Il devient de plus en plus difficile de se tenir à l’écart du conflit lorsqu’on est un pays d’Europe. L’alignement instantané de la Suisse a donné le ton. Restent deux foyers de résistance: la Hongrie et la Serbie. La Hongrie a voté les sanctions, mais refuse de faire transiter les armes. Elle a été sanctionnée cette semaine par la Commission européenne et la Pologne annonce la rupture de relations avec ce pays. La Serbie a refusé les sanctions, mais s’est désolidarisée par deux fois de la Russie à l’ONU.
Le 7 avril, elle a piteusement voté en faveur de l’exclusion de la Russie du Conseil des droits de l’homme de l’ONU. La population est honteuse et excédée.

Le président Vučić, inconfortablement assis entre deux chaises qui s’écartent de plus en plus, a franchement déclaré qu’il avait voté à cause de pressions et de chantages impliquant des sanctions pétrolières. Il a aussi clairement ajouté que l’Occident avait pour but de détruire la Russie. Vučić est conscient du jeu pervers dont lui-même est l’un des acteurs. Perpétuellement menacé d’une «révolution colorée» montée par les services anglosaxons, il sait que dans les circonstances actuelles la Russie ne lui viendrait pas en aide en cas de déstabilisation.

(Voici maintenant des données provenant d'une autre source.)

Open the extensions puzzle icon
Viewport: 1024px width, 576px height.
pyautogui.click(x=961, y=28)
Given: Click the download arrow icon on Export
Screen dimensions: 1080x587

Les incidents aériens sont un exemple des pressions et chantages dont la Serbie fait l’objet. Air Serbia maintient la seule ligne aérienne avec Moscou et St-Pétersbourg depuis l’Europe. Elle est constamment visée par des fausses alertes à la bombe qui perturbent les vols.

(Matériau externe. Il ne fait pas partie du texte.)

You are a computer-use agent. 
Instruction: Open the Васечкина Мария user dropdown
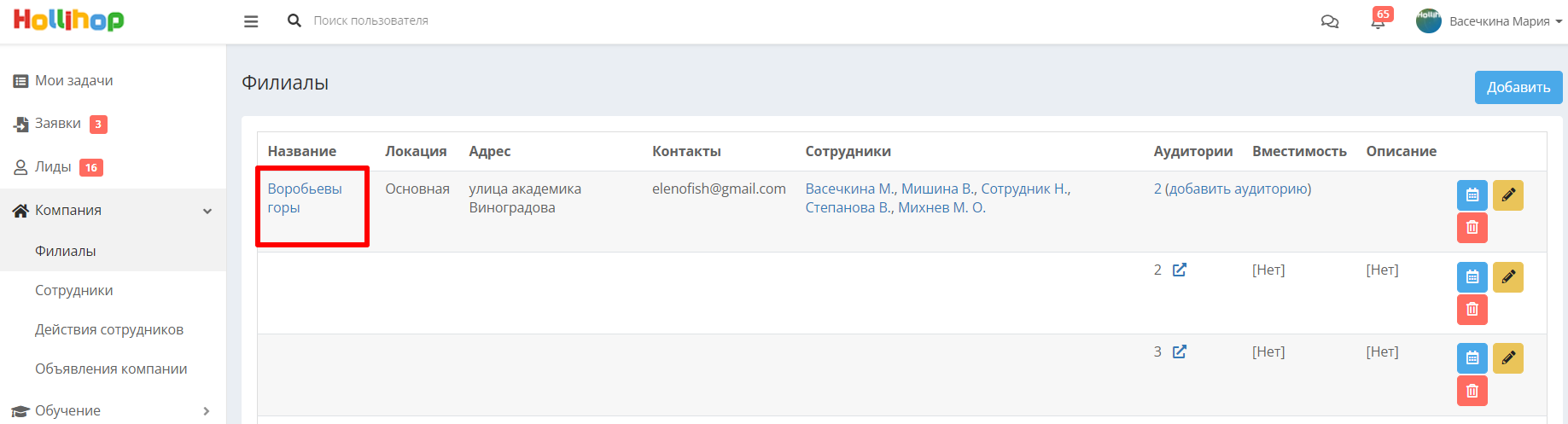(x=1489, y=21)
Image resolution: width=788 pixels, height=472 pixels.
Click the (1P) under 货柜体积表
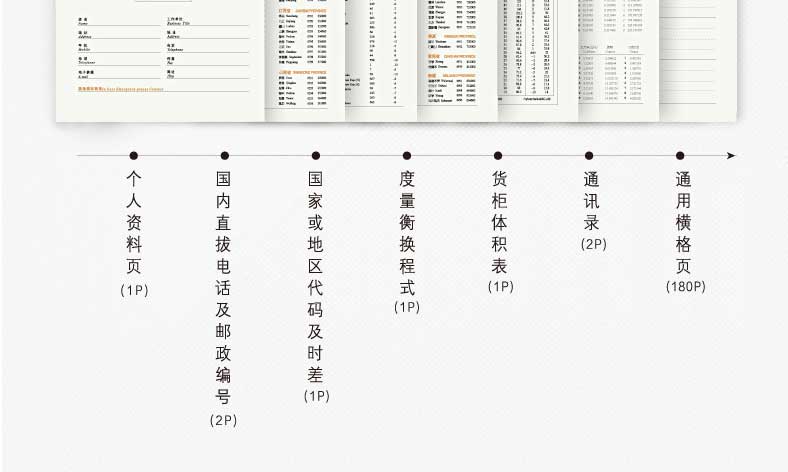tap(500, 287)
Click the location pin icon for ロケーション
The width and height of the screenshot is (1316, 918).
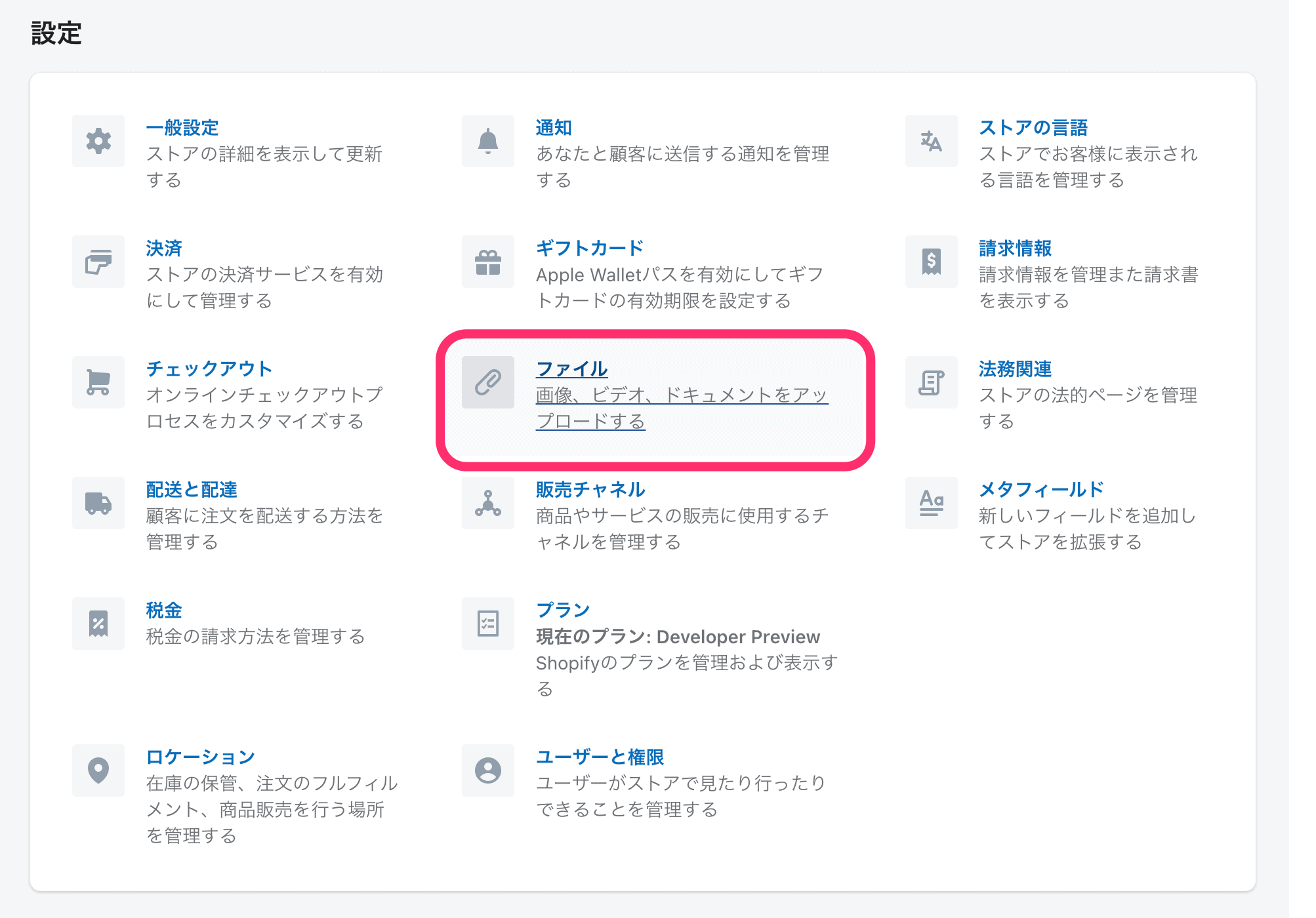click(98, 770)
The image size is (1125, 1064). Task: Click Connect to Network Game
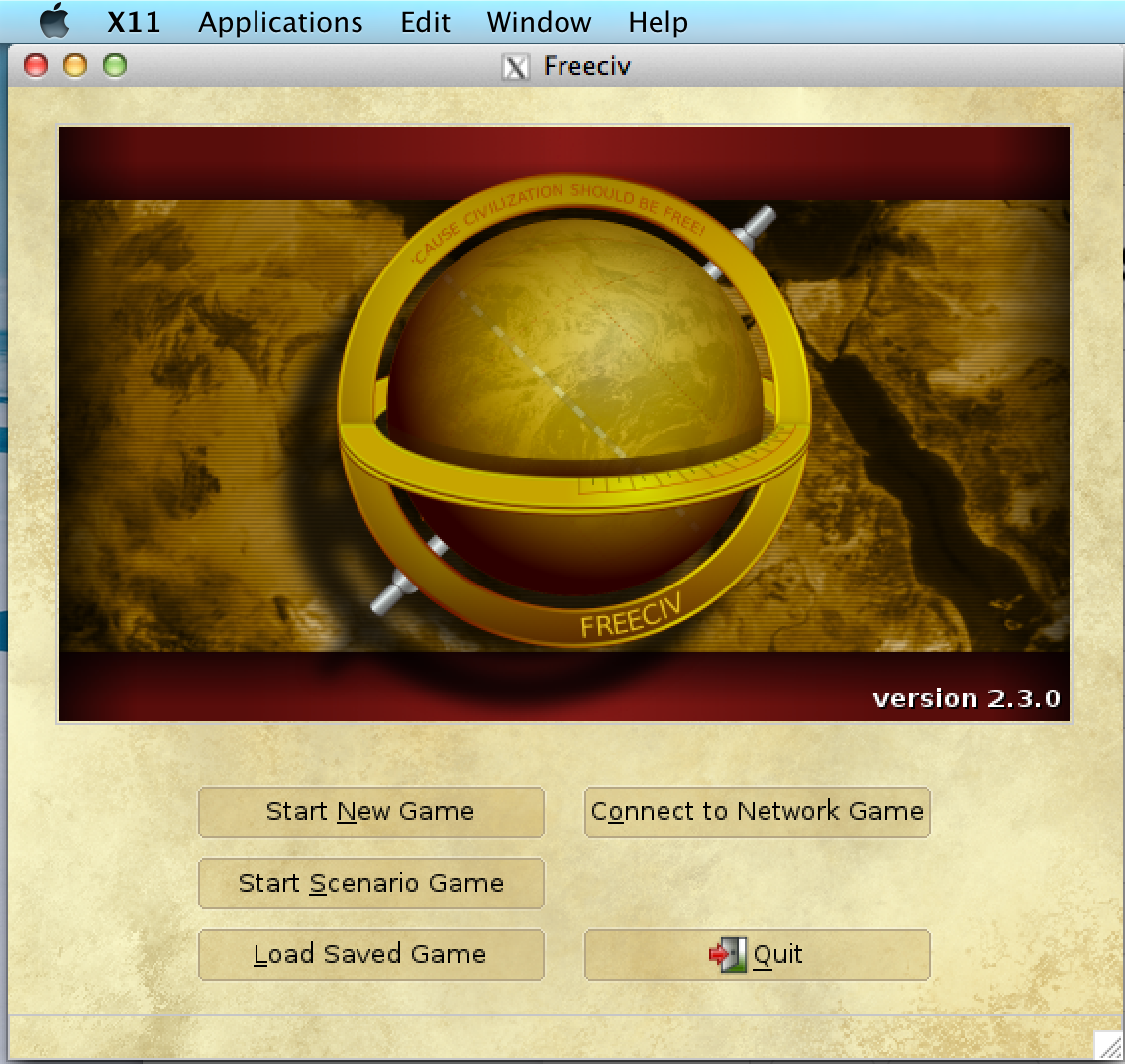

Mardi, les passagers et le personnel ont été évacués de l’aéroport Nikola Tesla de Belgrade. Avant cela, Air Serbia avait reçu une série de fausses alertes à la bombe à bord visant les vols Belgrade-Moscou et Belgrade-St. Petersbourg. Les avions ont dû retourner à leur aéroport de départ pour un contrôle. Les menaces provenaient du territoire de l’Ukraine et de la Pologne.
Le 28 mars, suite à une alerte visant le vol Belgrade-St. Petersbourg, la Hongrie avait fait décoller sa chasse pour escorter l’avion dans l’espace aérien hongrois.
Cette semaine, toutefois, un palier supplémentaire a été franchi dans l’ignominie.

Vučić a ainsi expliqué qu’un avion de chasse de l’OTAN s’est servi, le 6 avril, d’un appareil civil serbe comme couverture pour pénétrer dans l’espace aérien russe.

«Demain, le pays demandera des informations supplémentaires aux Russes, mais nous demanderons également des informations à l’OTAN. Nous verrons qui est assez malin pour mettre en péril l’aviation civile avec ses avions de chasse. Peut-être s’agit-il d’un accident, ce serait bien de l’entendre. Nous avons les coordonnées exactes de l’endroit où cet avion est apparu», a-t-il déclaré.

Le président serbe a lu le rapport du pilote du vol spécifiant que le chasseur s’était positionné à environ 1000 mètres sous le ventre de son appareil.

«Près de la frontière russo-lituanienne, les contrôleurs aériens russes nous ont avertis qu’un avion militaire inconnu se déplaçait autour de notre avion, et nous ont demandé de procéder à son identification visuelle, et de leur soumettre les données. Il s’agissait d’un chasseur Phantom F-15 ou Eurofighter de couleur grise», indique le pilote.

Quel pouvait être le but d’une telle manœuvre? Simplement tester la DCA russe ou provoquer une «bavure» sur un vol civil, avec des centaines de victimes à la clef, et brouiller ainsi la Russie avec l’un des derniers alliés qu’il lui reste en Europe?

  • Post-Scriptum. L’incident s’est répété le 8 avril avec le vol JU 671 pour Pétersbourg, cette fois flanqué par des chasseurs aux couleurs de la Belgique.